Wunschziele für den Kita-Alltag - Foto Woodapple © fotoliaDie Zielsetzung flächendeckender Versorgung bis 2013 führt zu hektischen, gelegentlich panikartigen Aktionen und Vorschlägen. Darunter so groteske Pläne, wie der Einsatz arbeitslos gewordenen Schlecker-Mitarbeiterinenn in den Kitas, aber auch sinnvolle Veranstaltungen, wie etwa die Einbindung der Beteiligten bei der frühkindlichen Erziehung und Bildung in „Zukunftskonferenzen“, in denen zumindest Ziele und Anforderungen formuliert werden können. Für die Umsetzung ist dann allerdings Zeit und Geld in der Regel zu knapp.

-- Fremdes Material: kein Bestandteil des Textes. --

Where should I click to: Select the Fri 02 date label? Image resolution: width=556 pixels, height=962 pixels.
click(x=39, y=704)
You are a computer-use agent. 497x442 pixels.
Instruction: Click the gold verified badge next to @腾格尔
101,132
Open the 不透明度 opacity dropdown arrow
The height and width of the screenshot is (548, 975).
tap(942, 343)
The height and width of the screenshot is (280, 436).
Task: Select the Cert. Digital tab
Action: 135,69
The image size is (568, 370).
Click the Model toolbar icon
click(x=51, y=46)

„Zukunftskonferenzen“ sollen Schwung in die Kita-Entwicklung bringen

Den Stand der „Zukunftskonferenzen“ fasst diese Pressemitteilung zusammen:

Bildungs- und Betreuungseinrichtungen arbeiten zusammen, Kitas werden zu Familienzentren ausgebaut und die Kinderbetreuung wird verbessert. Dies waren die zentralen Zielsetzungen der mehr als 2.000 Teilnehmer auf 63 Zukunftskonferenzen, die die Deutsche Kinder- und Jugendstiftung (DKJS) in den vergangenen sechs Monaten in Kommunen, Städten und Gemeinden organisiert hat.

Wie können wir auf lokaler Ebene alle Kinder von klein auf optimal fördern? Zu dieser Frage diskutierten Menschen aus verschiedensten Berufsfeldern: Ein Drittel der Teilnehmenden arbeiten in Kitas und der Tagespflege, mehr als 20 Prozent sind in Jugend- und Sozialämtern tätig und zehn Prozent arbeiten an Grundschulen und in Vereinen.

Die Zukunftskonferenzen waren der Auftakt des bundesweiten Serviceprogramms Anschwung für frühe Chancen des Bundesministeriums für Familie, Senioren, Frauen und Jugend (BMFSFJ) und der Deutschen Kinder- und Jugendstiftung (DKJS). Es unterstützt Städte und Gemeinden dabei, die Angebote frühkindlicher Bildung auszubauen und qualitativ zu verbessern.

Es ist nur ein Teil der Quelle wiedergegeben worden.